In response to Novo’s unsolicited proposal, Pfizer filed its first lawsuit in the Delaware Court of the Chancery against Metsera, its board, and Novo claiming breach of contract, breach of fiduciary duty, and tortious interference and seeking a preliminary injunction.  The court ultimately denied Pfizer’s motion for a preliminary injunction.

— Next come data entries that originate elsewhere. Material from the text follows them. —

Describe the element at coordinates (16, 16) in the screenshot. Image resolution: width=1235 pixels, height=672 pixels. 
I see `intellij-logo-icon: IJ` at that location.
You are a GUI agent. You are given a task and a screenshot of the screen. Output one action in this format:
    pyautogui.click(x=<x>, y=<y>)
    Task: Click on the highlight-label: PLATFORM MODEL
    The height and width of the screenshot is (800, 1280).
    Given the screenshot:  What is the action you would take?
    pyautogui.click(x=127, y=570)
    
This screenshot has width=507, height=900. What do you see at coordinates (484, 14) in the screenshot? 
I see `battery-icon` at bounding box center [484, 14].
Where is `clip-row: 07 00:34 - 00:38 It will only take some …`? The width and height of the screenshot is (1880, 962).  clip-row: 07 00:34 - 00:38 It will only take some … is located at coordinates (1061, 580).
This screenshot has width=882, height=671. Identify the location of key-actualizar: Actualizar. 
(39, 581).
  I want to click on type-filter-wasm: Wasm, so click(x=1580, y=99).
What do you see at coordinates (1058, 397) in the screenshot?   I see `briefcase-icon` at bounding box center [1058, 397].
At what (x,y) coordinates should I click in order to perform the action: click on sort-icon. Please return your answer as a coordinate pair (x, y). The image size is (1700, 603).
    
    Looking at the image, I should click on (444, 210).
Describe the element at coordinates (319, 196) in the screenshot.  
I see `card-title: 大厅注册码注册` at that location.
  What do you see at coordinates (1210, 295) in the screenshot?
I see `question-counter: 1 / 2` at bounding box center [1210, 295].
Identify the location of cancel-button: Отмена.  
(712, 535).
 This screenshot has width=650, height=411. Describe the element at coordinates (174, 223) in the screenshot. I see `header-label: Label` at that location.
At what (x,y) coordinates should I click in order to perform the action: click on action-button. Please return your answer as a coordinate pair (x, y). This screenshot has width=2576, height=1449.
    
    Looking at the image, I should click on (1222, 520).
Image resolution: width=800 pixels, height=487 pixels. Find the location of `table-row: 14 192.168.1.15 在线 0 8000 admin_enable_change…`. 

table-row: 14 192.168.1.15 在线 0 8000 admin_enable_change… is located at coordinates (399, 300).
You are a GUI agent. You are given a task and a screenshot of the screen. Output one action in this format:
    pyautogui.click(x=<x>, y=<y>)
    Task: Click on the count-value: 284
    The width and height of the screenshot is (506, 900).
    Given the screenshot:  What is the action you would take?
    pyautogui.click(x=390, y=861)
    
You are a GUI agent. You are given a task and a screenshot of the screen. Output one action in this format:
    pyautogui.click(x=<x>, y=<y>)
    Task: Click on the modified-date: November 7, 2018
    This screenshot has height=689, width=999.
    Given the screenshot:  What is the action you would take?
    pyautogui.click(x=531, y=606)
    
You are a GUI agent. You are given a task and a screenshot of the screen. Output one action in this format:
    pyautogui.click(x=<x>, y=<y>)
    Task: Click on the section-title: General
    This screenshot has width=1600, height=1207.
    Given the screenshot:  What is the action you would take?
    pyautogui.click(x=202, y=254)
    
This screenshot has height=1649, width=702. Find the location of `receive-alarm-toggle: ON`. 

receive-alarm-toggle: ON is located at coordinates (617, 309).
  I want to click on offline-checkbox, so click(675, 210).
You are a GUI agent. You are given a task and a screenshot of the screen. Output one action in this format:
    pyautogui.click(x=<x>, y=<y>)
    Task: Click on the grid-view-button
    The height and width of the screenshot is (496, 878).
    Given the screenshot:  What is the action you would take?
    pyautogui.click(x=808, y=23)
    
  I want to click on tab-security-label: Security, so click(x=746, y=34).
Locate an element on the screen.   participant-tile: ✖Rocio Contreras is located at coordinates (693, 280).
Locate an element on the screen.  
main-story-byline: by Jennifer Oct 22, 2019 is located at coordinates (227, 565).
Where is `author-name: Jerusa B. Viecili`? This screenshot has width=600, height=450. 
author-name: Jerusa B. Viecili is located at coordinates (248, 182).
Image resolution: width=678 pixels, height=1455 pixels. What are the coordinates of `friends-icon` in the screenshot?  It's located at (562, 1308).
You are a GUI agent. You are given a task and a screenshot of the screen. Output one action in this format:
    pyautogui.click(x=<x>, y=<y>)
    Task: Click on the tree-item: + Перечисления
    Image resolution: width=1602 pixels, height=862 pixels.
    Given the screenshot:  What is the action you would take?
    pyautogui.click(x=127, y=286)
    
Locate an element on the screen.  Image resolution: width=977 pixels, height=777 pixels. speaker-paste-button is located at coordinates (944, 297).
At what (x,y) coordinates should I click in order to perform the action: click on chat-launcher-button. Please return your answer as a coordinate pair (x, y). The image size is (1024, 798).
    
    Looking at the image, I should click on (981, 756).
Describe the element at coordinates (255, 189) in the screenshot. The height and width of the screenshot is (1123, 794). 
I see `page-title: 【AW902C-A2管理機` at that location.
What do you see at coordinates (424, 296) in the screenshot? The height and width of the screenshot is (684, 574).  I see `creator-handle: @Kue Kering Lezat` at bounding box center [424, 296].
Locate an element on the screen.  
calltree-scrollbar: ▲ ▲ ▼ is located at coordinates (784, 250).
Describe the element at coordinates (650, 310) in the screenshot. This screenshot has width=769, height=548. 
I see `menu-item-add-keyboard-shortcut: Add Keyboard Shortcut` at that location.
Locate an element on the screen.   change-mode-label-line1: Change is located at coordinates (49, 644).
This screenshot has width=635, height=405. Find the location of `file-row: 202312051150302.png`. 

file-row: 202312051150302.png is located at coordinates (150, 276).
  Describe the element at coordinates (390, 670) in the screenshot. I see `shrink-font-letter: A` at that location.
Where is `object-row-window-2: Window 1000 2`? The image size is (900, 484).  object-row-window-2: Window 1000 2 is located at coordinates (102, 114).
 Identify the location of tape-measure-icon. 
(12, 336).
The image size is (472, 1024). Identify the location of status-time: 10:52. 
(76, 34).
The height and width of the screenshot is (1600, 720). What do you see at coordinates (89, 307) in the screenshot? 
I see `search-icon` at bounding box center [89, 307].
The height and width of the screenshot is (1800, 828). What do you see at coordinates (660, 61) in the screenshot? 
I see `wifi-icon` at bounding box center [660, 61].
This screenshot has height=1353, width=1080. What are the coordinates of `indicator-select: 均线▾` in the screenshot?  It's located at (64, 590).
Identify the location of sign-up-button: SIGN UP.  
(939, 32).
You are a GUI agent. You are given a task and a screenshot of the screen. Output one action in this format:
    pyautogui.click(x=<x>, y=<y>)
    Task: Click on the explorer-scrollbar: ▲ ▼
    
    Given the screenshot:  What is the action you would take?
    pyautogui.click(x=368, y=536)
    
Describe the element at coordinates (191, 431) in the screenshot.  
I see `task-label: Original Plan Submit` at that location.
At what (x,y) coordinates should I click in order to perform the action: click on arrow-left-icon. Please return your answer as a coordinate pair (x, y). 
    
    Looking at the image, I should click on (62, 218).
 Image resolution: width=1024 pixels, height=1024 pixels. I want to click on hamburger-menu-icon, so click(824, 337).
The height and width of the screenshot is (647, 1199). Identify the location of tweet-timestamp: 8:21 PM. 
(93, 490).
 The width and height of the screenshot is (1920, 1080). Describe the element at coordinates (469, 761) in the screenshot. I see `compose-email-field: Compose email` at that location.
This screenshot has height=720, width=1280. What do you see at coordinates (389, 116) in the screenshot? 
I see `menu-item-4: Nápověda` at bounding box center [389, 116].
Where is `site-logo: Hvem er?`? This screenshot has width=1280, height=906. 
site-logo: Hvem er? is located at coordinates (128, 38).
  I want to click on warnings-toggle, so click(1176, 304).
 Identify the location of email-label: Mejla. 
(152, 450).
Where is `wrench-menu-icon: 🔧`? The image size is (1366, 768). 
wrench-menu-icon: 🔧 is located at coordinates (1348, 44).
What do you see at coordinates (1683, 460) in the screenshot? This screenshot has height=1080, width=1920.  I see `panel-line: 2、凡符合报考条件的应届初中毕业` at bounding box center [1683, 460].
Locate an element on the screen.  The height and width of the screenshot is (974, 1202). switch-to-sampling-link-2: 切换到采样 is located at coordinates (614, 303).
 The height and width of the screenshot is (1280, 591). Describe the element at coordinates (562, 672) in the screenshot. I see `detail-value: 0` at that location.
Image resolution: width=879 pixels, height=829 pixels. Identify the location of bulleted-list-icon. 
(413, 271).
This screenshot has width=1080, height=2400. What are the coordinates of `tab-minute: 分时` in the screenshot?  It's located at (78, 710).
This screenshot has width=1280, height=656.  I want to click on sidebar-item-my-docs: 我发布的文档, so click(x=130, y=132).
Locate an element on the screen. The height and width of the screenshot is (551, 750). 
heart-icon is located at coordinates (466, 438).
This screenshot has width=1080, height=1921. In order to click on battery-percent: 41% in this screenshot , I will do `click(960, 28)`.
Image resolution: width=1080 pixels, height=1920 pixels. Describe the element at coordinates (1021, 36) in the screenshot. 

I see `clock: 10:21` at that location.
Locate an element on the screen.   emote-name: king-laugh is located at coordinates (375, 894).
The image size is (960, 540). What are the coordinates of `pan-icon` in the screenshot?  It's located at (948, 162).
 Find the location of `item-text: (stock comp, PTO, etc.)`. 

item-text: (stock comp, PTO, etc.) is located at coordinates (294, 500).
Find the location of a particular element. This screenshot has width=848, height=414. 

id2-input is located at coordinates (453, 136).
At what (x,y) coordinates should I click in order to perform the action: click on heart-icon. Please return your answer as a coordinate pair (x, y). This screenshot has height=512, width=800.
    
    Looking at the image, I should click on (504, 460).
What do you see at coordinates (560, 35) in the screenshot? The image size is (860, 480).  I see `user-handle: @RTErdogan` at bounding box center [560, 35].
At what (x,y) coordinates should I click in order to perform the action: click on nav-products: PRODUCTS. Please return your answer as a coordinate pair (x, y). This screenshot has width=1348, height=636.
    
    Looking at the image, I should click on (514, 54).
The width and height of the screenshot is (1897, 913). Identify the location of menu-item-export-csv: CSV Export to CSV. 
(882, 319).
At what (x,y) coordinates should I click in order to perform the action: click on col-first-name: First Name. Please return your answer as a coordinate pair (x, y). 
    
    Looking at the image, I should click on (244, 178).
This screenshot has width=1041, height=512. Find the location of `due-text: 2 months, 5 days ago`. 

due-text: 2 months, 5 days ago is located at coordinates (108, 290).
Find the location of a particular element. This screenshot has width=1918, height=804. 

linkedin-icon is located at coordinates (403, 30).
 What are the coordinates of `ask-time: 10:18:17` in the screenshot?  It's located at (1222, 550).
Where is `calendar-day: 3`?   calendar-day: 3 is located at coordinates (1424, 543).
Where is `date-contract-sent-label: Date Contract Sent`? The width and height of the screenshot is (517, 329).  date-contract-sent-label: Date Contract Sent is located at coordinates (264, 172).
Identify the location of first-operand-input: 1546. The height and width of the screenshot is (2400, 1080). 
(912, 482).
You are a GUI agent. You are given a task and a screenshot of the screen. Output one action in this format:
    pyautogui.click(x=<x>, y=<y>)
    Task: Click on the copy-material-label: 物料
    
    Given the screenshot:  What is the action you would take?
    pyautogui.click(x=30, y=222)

But Pfizer had other cards to play.  In conjunction with its contractual claims, Pfizer began an antitrust campaign to halt Novo’s acquisition of Metsera, filing a second lawsuit against Metsera, its board, and Novo in the District of Delaware.  In its complaint, Pfizer alleged that Novo, who has a 50% market share of GLP-1s, offered a $6.5 billion payment to Metsera, to protect its dominant position.  The structure of the payment was purportedly designed to avoid initial antitrust regulatory review, as it would allow Metsera to “immediately and permanently dividend that cash to its shareholders” before reporting the transaction.  The complaint goes on to allege that the defendants knew that Novo’s “dominant market position” in GLP-1s likely meant the merger would be blocked, but they did not “care.”  That fact is bolstered by a merger closing date of nearly two and half years from the consummated agreement, meaning Novo and Metsera did not view this transaction as critical or timely, but instead wanted to ensure the Metsera stockholders got their money up front.  Pfizer ultimately alleged that this payout agreement between defendants violates Sections 1 and 2 of the Sherman Act, and Section 7 of the Clayton Act.

Simultaneous to the filing of the antitrust complaint, the Federal Trade Commission sent letters to Novo and Metsera asserting that the agreement may violate federal requirements for a premerger filing under the Hart-Scott-Rodino Act.  Mere days thereafter, Pfizer again re-upped its offer and Metsera relented—agreeing to a revised transaction value with Pfizer that greatly increased the purchasing price of the company.  In its press statement, Metsera’s board underscored that antitrust risks, including “a call” from the FTC, presented “unacceptably high legal and regulatory risks” for the company to move forward on the Novo proposal.

The winding road leading to Pfizer’s acquisition of Metsera underscores that for large companies, the antitrust laws are not only a shield but can also act as a sword.  Publicly traded companies, like Pfizer, are often faced with potentially anticompetitive conduct by their rivals, including acquisitions designed to cement a competitor’s market power.  Companies should always consult antitrust counsel on the viability of potential claims to determine whether the antitrust laws can be used not only for their own benefit, but also to benefit the public writ large.